• **Problem details**
Each entry is to be repeated word for word, and the images are to be dropped.

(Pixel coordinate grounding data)
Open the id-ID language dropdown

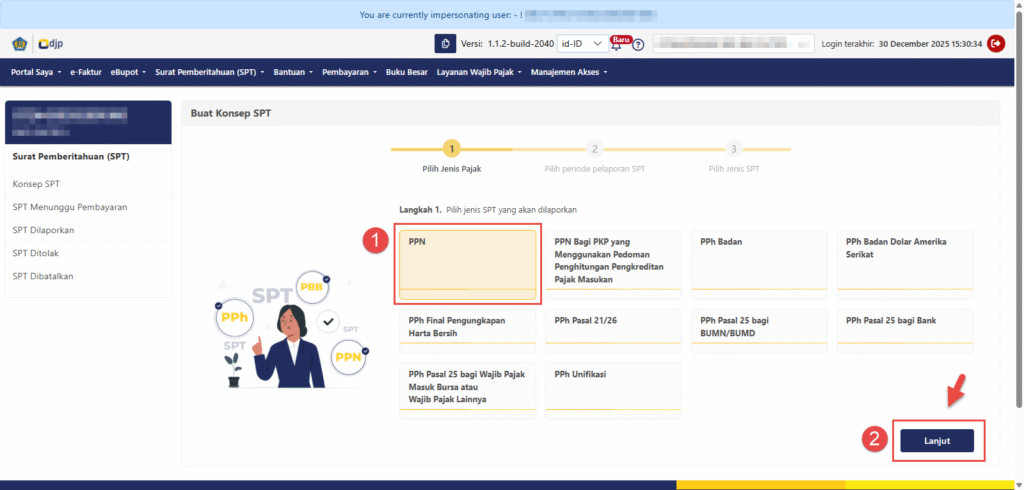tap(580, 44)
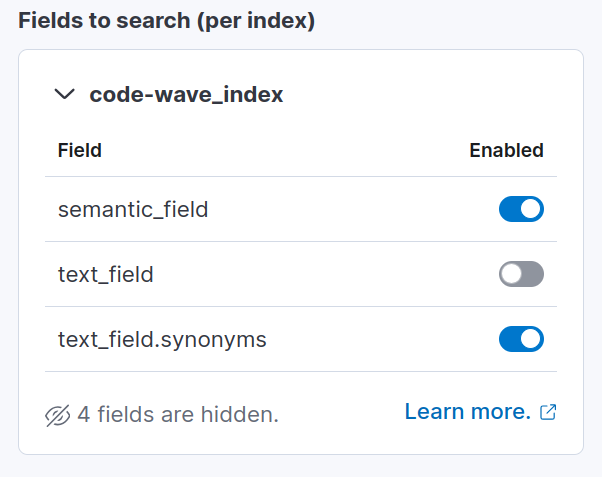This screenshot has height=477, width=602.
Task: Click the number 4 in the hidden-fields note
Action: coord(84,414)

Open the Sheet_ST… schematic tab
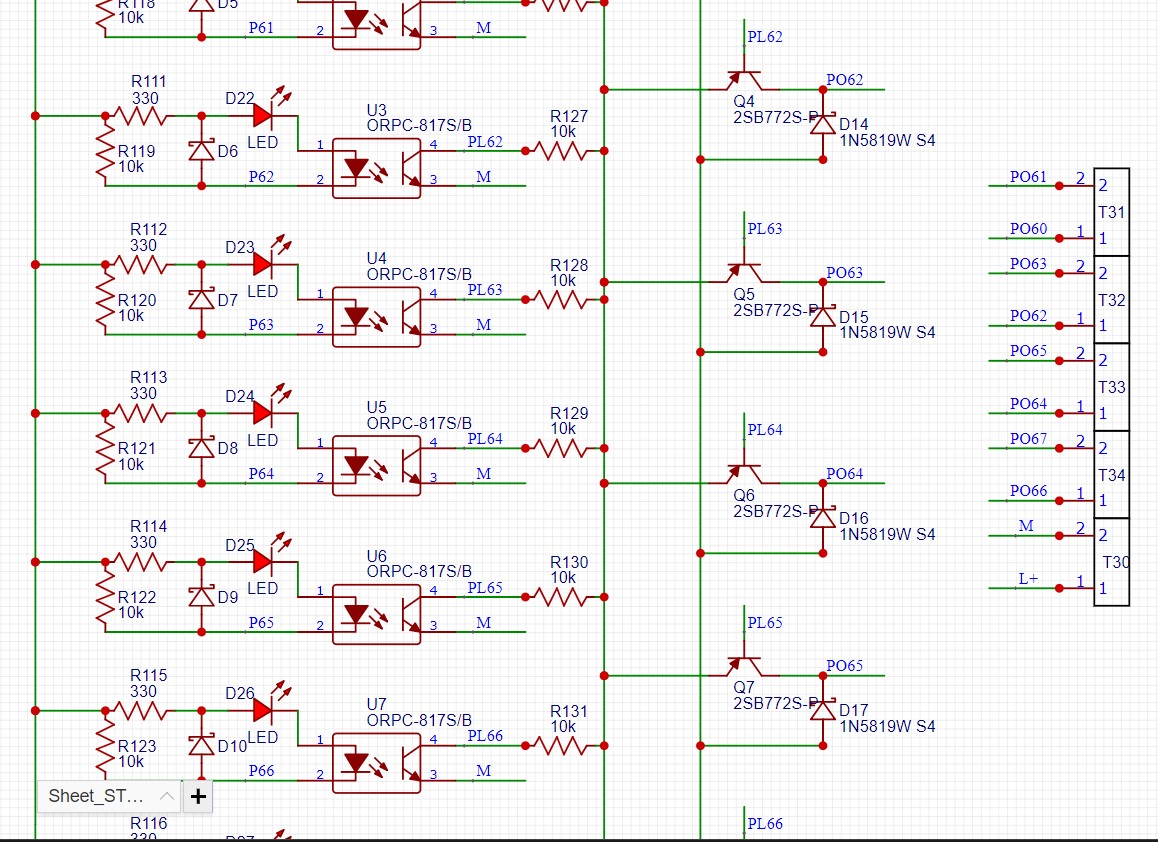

• **Result**
Open the id-ID language dropdown

tap(580, 44)
This screenshot has height=477, width=602.
Task: Click the number 4 in the hidden-fields note
Action: coord(84,414)

Open the Sheet_ST… schematic tab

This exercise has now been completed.